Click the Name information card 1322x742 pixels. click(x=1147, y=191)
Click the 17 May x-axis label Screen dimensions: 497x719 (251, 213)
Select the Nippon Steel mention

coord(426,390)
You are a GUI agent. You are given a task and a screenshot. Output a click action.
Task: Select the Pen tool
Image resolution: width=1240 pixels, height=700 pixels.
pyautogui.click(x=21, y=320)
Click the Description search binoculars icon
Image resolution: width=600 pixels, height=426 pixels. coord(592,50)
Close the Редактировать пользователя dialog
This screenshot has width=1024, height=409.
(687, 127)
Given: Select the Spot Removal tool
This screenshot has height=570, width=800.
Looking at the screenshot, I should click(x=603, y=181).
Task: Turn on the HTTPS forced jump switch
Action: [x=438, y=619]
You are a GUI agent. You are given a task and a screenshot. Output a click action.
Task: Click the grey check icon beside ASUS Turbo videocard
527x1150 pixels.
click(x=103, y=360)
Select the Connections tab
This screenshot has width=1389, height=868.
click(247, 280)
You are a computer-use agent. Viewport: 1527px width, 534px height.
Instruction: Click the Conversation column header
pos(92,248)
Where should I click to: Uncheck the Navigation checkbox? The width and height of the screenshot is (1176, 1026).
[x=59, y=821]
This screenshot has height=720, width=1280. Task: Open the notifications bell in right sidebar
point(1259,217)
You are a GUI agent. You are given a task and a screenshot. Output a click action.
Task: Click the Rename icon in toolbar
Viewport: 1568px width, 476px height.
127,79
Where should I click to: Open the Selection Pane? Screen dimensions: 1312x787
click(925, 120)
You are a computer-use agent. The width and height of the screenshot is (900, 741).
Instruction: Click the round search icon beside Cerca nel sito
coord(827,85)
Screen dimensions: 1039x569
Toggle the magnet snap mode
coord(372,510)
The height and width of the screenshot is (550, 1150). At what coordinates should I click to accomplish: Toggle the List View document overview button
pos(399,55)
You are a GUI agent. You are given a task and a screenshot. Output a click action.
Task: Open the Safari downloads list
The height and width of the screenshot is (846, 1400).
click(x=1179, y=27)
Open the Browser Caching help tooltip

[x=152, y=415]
☆ ☆ ☆ ☆ ☆
Brief: Set out the entries once more, word for word.

Expected output:
Click the Name information card 1322x742 pixels. click(x=1147, y=191)
Click the 17 May x-axis label Screen dimensions: 497x719 (251, 213)
Select the Nippon Steel mention

coord(426,390)
You are a GUI agent. You are given a task and a screenshot. Output a click action.
Task: Select the Pen tool
Image resolution: width=1240 pixels, height=700 pixels.
pyautogui.click(x=21, y=320)
Click the Description search binoculars icon
Image resolution: width=600 pixels, height=426 pixels. coord(592,50)
Close the Редактировать пользователя dialog
This screenshot has width=1024, height=409.
(687, 127)
Given: Select the Spot Removal tool
This screenshot has height=570, width=800.
Looking at the screenshot, I should click(x=603, y=181).
Task: Turn on the HTTPS forced jump switch
Action: [x=438, y=619]
You are a GUI agent. You are given a task and a screenshot. Output a click action.
Task: Click the grey check icon beside ASUS Turbo videocard
527x1150 pixels.
click(x=103, y=360)
Select the Connections tab
This screenshot has width=1389, height=868.
click(247, 280)
You are a computer-use agent. Viewport: 1527px width, 534px height.
Instruction: Click the Conversation column header
pos(92,248)
Where should I click to: Uncheck the Navigation checkbox? The width and height of the screenshot is (1176, 1026).
[x=59, y=821]
This screenshot has height=720, width=1280. Task: Open the notifications bell in right sidebar
point(1259,217)
You are a GUI agent. You are given a task and a screenshot. Output a click action.
Task: Click the Rename icon in toolbar
Viewport: 1568px width, 476px height.
127,79
Where should I click to: Open the Selection Pane? Screen dimensions: 1312x787
click(925, 120)
You are a computer-use agent. The width and height of the screenshot is (900, 741).
Instruction: Click the round search icon beside Cerca nel sito
coord(827,85)
Screen dimensions: 1039x569
Toggle the magnet snap mode
coord(372,510)
The height and width of the screenshot is (550, 1150). At what coordinates should I click to accomplish: Toggle the List View document overview button
pos(399,55)
You are a GUI agent. You are given a task and a screenshot. Output a click action.
Task: Open the Safari downloads list
The height and width of the screenshot is (846, 1400).
click(x=1179, y=27)
Open the Browser Caching help tooltip

[x=152, y=415]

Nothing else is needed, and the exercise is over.